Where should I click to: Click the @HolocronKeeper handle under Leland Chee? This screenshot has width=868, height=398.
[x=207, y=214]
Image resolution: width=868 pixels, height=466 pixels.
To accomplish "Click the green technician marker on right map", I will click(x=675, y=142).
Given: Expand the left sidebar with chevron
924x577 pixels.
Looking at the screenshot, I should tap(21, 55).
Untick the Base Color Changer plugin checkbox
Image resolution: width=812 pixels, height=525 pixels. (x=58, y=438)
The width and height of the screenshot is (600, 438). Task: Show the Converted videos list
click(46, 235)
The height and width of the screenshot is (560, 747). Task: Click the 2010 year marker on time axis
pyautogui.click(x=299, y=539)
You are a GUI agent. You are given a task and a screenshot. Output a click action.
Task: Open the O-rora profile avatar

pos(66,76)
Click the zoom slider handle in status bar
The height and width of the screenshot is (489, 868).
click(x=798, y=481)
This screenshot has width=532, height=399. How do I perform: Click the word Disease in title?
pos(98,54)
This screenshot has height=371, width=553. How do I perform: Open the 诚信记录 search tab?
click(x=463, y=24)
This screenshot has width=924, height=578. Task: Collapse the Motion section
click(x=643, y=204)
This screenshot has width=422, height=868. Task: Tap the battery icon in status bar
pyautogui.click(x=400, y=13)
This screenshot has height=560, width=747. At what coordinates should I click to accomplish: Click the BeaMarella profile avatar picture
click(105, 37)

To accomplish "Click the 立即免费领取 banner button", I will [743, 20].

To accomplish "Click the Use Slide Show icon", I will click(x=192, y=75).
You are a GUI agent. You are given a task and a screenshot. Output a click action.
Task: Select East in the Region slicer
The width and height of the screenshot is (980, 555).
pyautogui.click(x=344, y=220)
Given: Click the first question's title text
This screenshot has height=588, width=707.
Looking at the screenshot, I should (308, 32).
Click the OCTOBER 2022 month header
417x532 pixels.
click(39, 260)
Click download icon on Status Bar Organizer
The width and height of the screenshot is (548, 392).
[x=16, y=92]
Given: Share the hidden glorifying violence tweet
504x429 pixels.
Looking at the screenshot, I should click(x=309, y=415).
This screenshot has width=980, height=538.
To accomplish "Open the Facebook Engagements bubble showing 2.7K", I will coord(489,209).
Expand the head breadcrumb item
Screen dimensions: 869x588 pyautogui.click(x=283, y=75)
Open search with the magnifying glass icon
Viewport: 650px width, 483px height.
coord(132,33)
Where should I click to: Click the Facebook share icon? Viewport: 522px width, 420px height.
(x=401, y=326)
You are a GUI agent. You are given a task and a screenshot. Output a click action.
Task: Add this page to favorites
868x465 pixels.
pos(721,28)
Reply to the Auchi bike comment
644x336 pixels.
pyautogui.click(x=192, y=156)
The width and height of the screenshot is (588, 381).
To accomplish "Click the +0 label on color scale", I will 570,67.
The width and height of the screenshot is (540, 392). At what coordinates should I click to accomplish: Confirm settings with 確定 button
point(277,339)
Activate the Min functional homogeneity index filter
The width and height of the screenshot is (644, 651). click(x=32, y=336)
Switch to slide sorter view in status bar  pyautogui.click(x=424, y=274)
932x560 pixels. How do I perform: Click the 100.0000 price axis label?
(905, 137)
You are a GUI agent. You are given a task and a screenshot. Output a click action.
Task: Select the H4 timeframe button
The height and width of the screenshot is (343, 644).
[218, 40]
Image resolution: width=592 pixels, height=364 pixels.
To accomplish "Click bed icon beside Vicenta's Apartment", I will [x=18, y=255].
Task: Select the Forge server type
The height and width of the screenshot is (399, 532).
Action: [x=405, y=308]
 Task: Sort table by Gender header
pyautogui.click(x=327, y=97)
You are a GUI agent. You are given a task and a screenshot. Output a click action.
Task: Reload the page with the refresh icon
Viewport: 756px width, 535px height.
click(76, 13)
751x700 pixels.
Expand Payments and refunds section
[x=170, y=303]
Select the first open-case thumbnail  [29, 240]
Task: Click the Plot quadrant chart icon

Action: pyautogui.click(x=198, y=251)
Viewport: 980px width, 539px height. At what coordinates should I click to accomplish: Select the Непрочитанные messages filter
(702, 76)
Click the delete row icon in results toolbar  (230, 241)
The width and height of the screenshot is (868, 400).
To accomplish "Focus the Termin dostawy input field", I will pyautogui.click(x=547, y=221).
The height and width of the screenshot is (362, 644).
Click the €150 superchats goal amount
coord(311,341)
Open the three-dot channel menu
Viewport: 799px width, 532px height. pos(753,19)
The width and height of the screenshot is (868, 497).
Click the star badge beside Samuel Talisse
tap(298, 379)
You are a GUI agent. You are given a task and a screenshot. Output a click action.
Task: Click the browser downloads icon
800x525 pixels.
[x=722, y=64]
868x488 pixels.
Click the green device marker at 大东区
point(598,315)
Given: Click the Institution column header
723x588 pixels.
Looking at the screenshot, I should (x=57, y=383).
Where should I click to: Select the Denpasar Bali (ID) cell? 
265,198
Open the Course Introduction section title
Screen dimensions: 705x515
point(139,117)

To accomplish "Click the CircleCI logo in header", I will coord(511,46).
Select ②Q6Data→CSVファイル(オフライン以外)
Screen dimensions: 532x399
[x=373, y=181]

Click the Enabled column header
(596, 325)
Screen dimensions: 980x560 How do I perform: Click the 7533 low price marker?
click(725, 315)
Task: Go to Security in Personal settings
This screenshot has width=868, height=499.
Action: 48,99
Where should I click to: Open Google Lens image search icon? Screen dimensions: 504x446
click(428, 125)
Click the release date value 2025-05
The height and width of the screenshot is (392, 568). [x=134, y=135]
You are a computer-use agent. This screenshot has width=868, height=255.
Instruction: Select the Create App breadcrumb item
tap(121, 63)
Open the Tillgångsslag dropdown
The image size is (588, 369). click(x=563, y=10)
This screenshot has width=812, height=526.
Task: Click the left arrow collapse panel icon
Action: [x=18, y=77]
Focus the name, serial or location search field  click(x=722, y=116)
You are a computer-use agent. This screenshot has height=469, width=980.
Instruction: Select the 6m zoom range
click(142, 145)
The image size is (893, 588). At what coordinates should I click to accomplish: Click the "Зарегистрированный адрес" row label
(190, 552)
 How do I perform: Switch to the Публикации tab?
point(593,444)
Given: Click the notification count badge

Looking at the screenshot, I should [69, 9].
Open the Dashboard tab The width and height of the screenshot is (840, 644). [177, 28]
•••
• Task details: Would you set down all of the entries again, word for word?

• Solution to the exercise:
Where should I click to: Click the @HolocronKeeper handle under Leland Chee? This screenshot has width=868, height=398.
[x=207, y=214]
Image resolution: width=868 pixels, height=466 pixels.
To accomplish "Click the green technician marker on right map", I will click(x=675, y=142).
Given: Expand the left sidebar with chevron
924x577 pixels.
Looking at the screenshot, I should tap(21, 55).
Untick the Base Color Changer plugin checkbox
Image resolution: width=812 pixels, height=525 pixels. (x=58, y=438)
The width and height of the screenshot is (600, 438). Task: Show the Converted videos list
click(46, 235)
The height and width of the screenshot is (560, 747). Task: Click the 2010 year marker on time axis
pyautogui.click(x=299, y=539)
You are a GUI agent. You are given a task and a screenshot. Output a click action.
Task: Open the O-rora profile avatar

pos(66,76)
Click the zoom slider handle in status bar
The height and width of the screenshot is (489, 868).
click(x=798, y=481)
This screenshot has width=532, height=399. How do I perform: Click the word Disease in title?
pos(98,54)
This screenshot has height=371, width=553. How do I perform: Open the 诚信记录 search tab?
click(x=463, y=24)
This screenshot has width=924, height=578. Task: Collapse the Motion section
click(x=643, y=204)
This screenshot has width=422, height=868. Task: Tap the battery icon in status bar
pyautogui.click(x=400, y=13)
This screenshot has height=560, width=747. At what coordinates should I click to accomplish: Click the BeaMarella profile avatar picture
click(105, 37)

To accomplish "Click the 立即免费领取 banner button", I will [743, 20].

To accomplish "Click the Use Slide Show icon", I will click(x=192, y=75).
You are a GUI agent. You are given a task and a screenshot. Output a click action.
Task: Select East in the Region slicer
The width and height of the screenshot is (980, 555).
pyautogui.click(x=344, y=220)
Given: Click the first question's title text
This screenshot has height=588, width=707.
Looking at the screenshot, I should (308, 32).
Click the OCTOBER 2022 month header
417x532 pixels.
click(39, 260)
Click download icon on Status Bar Organizer
The width and height of the screenshot is (548, 392).
[x=16, y=92]
Given: Share the hidden glorifying violence tweet
504x429 pixels.
Looking at the screenshot, I should click(x=309, y=415).
This screenshot has width=980, height=538.
To accomplish "Open the Facebook Engagements bubble showing 2.7K", I will coord(489,209).
Expand the head breadcrumb item
Screen dimensions: 869x588 pyautogui.click(x=283, y=75)
Open search with the magnifying glass icon
Viewport: 650px width, 483px height.
coord(132,33)
Where should I click to: Click the Facebook share icon? Viewport: 522px width, 420px height.
(x=401, y=326)
You are a GUI agent. You are given a task and a screenshot. Output a click action.
Task: Add this page to favorites
868x465 pixels.
pos(721,28)
Reply to the Auchi bike comment
644x336 pixels.
pyautogui.click(x=192, y=156)
The width and height of the screenshot is (588, 381).
To accomplish "Click the +0 label on color scale", I will 570,67.
The width and height of the screenshot is (540, 392). At what coordinates should I click to accomplish: Confirm settings with 確定 button
point(277,339)
Activate the Min functional homogeneity index filter
The width and height of the screenshot is (644, 651). click(x=32, y=336)
Switch to slide sorter view in status bar  pyautogui.click(x=424, y=274)
932x560 pixels. How do I perform: Click the 100.0000 price axis label?
(905, 137)
You are a GUI agent. You are given a task and a screenshot. Output a click action.
Task: Select the H4 timeframe button
The height and width of the screenshot is (343, 644).
[218, 40]
Image resolution: width=592 pixels, height=364 pixels.
To accomplish "Click bed icon beside Vicenta's Apartment", I will [x=18, y=255].
Task: Select the Forge server type
The height and width of the screenshot is (399, 532).
Action: [x=405, y=308]
 Task: Sort table by Gender header
pyautogui.click(x=327, y=97)
You are a GUI agent. You are given a task and a screenshot. Output a click action.
Task: Reload the page with the refresh icon
Viewport: 756px width, 535px height.
click(76, 13)
751x700 pixels.
Expand Payments and refunds section
[x=170, y=303]
Select the first open-case thumbnail  [29, 240]
Task: Click the Plot quadrant chart icon

Action: pyautogui.click(x=198, y=251)
Viewport: 980px width, 539px height. At what coordinates should I click to accomplish: Select the Непрочитанные messages filter
(702, 76)
Click the delete row icon in results toolbar  (230, 241)
The width and height of the screenshot is (868, 400).
To accomplish "Focus the Termin dostawy input field", I will pyautogui.click(x=547, y=221).
The height and width of the screenshot is (362, 644).
Click the €150 superchats goal amount
coord(311,341)
Open the three-dot channel menu
Viewport: 799px width, 532px height. pos(753,19)
The width and height of the screenshot is (868, 497).
Click the star badge beside Samuel Talisse
tap(298, 379)
You are a GUI agent. You are given a task and a screenshot. Output a click action.
Task: Click the browser downloads icon
800x525 pixels.
[x=722, y=64]
868x488 pixels.
Click the green device marker at 大东区
point(598,315)
Given: Click the Institution column header
723x588 pixels.
Looking at the screenshot, I should (x=57, y=383).
Where should I click to: Select the Denpasar Bali (ID) cell? 
265,198
Open the Course Introduction section title
Screen dimensions: 705x515
point(139,117)

To accomplish "Click the CircleCI logo in header", I will coord(511,46).
Select ②Q6Data→CSVファイル(オフライン以外)
Screen dimensions: 532x399
[x=373, y=181]

Click the Enabled column header
(596, 325)
Screen dimensions: 980x560 How do I perform: Click the 7533 low price marker?
click(725, 315)
Task: Go to Security in Personal settings
This screenshot has width=868, height=499.
Action: 48,99
Where should I click to: Open Google Lens image search icon? Screen dimensions: 504x446
click(428, 125)
Click the release date value 2025-05
The height and width of the screenshot is (392, 568). [x=134, y=135]
You are a computer-use agent. This screenshot has width=868, height=255.
Instruction: Select the Create App breadcrumb item
tap(121, 63)
Open the Tillgångsslag dropdown
The image size is (588, 369). click(x=563, y=10)
This screenshot has width=812, height=526.
Task: Click the left arrow collapse panel icon
Action: [x=18, y=77]
Focus the name, serial or location search field  click(x=722, y=116)
You are a computer-use agent. This screenshot has height=469, width=980.
Instruction: Select the 6m zoom range
click(142, 145)
The image size is (893, 588). At what coordinates should I click to accomplish: Click the "Зарегистрированный адрес" row label
(190, 552)
 How do I perform: Switch to the Публикации tab?
point(593,444)
Given: Click the notification count badge

Looking at the screenshot, I should [69, 9].
Open the Dashboard tab The width and height of the screenshot is (840, 644). [177, 28]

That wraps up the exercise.